With these thoughts, we draw near this night to the child of Bethlehem – to the God who for our sake chose to become a child. In every child we see something of the Child of Bethlehem. Every child asks for our love. This night, then, let us think especially of those children who are denied the love of their parents. Let us think of those street children who do not have the blessing of a family home, of those children who are brutally exploited as soldiers and made instruments of violence, instead of messengers of reconciliation and peace. Let us think of those children who are victims of the industry of pornography and every other appalling form of abuse, and thus are traumatized in the depths of their soul. The Child of Bethlehem summons us once again to do everything in our power to put an end to the suffering of these children; to do everything possible to make the light of Bethlehem touch the heart of every man and woman. Only through the conversion of hearts, only through a change in the depths of our hearts can the cause of all this evil be overcome, only thus can the power of the evil one be defeated. Only if people change will the world change; and in order to change, people need the light that comes from God, the light which so unexpectedly entered into our night.
And speaking of the Child of Bethlehem, let us think also of the place named Bethlehem, of the land in which Jesus lived, and which he loved so deeply. And let us pray that peace will be established there, that hatred and violence will cease. Let us pray for mutual understanding, that hearts will be opened, so that borders can be opened. Let us pray that peace will descend there, the peace of which the angels sang that night.

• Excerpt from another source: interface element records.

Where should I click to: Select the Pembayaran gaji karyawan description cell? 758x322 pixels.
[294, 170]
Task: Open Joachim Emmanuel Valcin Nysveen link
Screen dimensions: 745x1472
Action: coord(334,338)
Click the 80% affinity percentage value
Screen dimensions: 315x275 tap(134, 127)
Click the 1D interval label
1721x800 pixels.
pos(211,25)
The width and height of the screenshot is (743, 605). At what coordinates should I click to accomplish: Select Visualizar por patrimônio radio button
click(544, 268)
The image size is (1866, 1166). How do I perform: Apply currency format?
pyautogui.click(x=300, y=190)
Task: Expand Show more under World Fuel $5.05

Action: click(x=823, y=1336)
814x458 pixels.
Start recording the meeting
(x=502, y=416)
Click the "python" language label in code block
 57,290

In Psalm 96 , Israel, and the Church, praises God’s grandeur manifested in creation. All creatures are called to join in this song of praise, and so the Psalm also contains the invitation: “Let all the trees of the wood sing for joy before the Lord, for he comes” (v. 12ff.). The Church reads this Psalm as a prophecy and also as a task. The coming of God to Bethlehem took place in silence. Only the shepherds keeping watch were, for a moment, surrounded by the light-filled radiance of his presence and could listen to something of that new song, born of the wonder and joy of the angels at God’s coming. This silent coming of God’s glory continues throughout the centuries. Wherever there is faith, wherever his word is proclaimed and heard, there God gathers people together and gives himself to them in his Body; he makes them his Body. God “comes”. And in this way our hearts are awakened. The new song of the angels becomes the song of all those who, throughout the centuries, sing ever anew of God’s coming as a child – and rejoice deep in their hearts. And the trees of the wood go out to him and exult. The tree in Saint Peter’s Square speaks of him, it wants to reflect his splendour and to say: Yes, he has come, and the trees of the wood acclaim him. The trees in the cities and in our homes should be something more than a festive custom: they point to the One who is the reason for our joy – the God who for our sake became a child. In the end, this song of praise, at the deepest level, speaks of him who is the very tree of new-found life. Through faith in him we receive life. In the Sacrament of the Eucharist he gives himself to us – he gives us a life that reaches into eternity. At this hour we join in creation’s song of praise, and our praise is at the same time a prayer: Yes, Lord, help us to see something of the splendour of your glory. And grant peace on earth. Make us men and women of your peace. Amen.